1941, occupazione della Libia. Un'armata Brancaleone di facce e dialetti italici (ma i dialoghi soffrono di qualche anacronismo) se la vede con un deserto inospitale e l'eterna assurdità della guerra. Il tema è affrontato con i tratti ironici di Monicelli, capace di affiancare al romantico Haber alla disperata ricerca di parole il concreto (e bravissimo) Placido in un sottofondo di amarezza. Qualche momento di stanca e qualche macchietta (il generale e i suoi passaggi accelerati) non rovinano l'armonia. Azzeccatissimo l'apporto di Ho visto un re di Jannacci/Fo.
Il ritorno al cinema del grande vecchio Monicelli è una commedia bellica scissa in due a causa del doppio soggetto da cui è tratta. La prima parte, caotica, chiusa e raccolta, pare più una rielaborazione di Mediterraneo: in realtà si parla di scontri culturali e dell'Islam di oggi. La seconda invece è un road movie con punte surreali (il generale di Sanguineti) che mettono in luce le assurdità della guerra. Tra le due la più riuscita è questa. Monicelli gira ancora con brio e verve, rielaborando anche alcune intuizioni viste nel secondo Brancaleone.

● ● ●

▸ **Problemi e compiti**:
A – Elenca tutti i cognomi di persone citati nelle recensioni del film di Monicelli.
B – Prosegui le recensioni del film di Monicelli a partire dall'ultima frase riportata.
Le voci riportate più avanti non hanno alcun legame con il testo.

● ● ●

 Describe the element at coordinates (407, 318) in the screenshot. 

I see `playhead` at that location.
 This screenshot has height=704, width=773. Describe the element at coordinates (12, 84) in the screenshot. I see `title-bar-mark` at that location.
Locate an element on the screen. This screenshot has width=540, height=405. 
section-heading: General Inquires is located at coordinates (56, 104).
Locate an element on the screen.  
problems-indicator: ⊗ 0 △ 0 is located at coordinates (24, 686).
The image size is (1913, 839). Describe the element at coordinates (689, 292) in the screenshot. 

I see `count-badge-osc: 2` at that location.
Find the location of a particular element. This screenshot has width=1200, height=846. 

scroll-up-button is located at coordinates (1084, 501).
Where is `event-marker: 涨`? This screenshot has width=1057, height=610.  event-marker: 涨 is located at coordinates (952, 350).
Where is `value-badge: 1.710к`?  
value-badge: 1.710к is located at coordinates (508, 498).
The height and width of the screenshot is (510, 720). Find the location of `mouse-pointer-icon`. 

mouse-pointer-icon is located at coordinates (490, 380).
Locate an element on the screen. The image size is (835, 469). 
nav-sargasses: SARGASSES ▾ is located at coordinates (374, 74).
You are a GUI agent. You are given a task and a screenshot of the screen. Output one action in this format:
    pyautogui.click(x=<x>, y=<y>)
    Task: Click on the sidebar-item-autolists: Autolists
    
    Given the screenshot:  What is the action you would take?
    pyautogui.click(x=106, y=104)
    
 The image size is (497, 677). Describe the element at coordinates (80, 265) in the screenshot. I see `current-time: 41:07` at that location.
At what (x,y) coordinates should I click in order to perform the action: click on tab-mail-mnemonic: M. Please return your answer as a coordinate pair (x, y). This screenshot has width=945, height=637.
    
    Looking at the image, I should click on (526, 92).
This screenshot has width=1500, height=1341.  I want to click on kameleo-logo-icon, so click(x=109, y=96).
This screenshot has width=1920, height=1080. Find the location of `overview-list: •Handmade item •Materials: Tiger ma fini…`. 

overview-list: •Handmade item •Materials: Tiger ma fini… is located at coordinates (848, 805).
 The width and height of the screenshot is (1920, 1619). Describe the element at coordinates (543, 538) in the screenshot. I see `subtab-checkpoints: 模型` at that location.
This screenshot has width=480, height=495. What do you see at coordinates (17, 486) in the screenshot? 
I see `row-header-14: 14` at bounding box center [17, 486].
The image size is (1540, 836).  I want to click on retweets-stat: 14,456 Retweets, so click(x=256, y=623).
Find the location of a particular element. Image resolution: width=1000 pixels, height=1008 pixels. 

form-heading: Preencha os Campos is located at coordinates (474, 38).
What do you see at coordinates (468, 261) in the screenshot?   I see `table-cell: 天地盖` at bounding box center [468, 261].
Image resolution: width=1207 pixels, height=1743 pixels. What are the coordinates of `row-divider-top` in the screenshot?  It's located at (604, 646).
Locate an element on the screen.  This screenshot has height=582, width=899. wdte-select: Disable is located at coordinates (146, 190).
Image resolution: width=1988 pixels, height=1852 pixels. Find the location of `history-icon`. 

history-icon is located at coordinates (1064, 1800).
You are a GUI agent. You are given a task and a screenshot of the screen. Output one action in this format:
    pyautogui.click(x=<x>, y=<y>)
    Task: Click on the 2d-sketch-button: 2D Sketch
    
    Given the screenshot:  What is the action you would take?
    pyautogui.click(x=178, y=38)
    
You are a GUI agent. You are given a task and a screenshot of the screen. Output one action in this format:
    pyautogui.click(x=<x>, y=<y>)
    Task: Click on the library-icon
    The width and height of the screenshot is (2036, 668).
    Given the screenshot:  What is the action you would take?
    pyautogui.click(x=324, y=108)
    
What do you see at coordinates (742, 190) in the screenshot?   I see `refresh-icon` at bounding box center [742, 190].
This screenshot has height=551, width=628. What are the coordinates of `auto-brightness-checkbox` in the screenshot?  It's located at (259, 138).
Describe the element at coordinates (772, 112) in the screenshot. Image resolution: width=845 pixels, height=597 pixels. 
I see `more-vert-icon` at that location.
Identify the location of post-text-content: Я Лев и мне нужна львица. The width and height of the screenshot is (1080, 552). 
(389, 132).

● ● ●

▸ **Risposte per voce**:
A – Monicelli, Haber, Placido, Jannacci, Fo, Sanguineti

B –
MEMORABILE: Carissimo... per il bene che ti voglio...
Monicelli è tornato; quasi 90 anni e non li dimostra per niente. Il film un po' sì.
Intendiamoci, è tipica commedia all'italiana; i personaggi sono azzeccati (sopratutto Placido, irresistibile frate naif), l'assurdità della guerra è rimarcata con la consueta ironia e amarezza alle quali ci ha abituato il regista ma... ma alcune cose lasciano perplessi; ad esempio le scene accelerate del generale (alla lunga stancano) o certi dialoghi un po' ridicoli.
Comunque, bentornato maestro!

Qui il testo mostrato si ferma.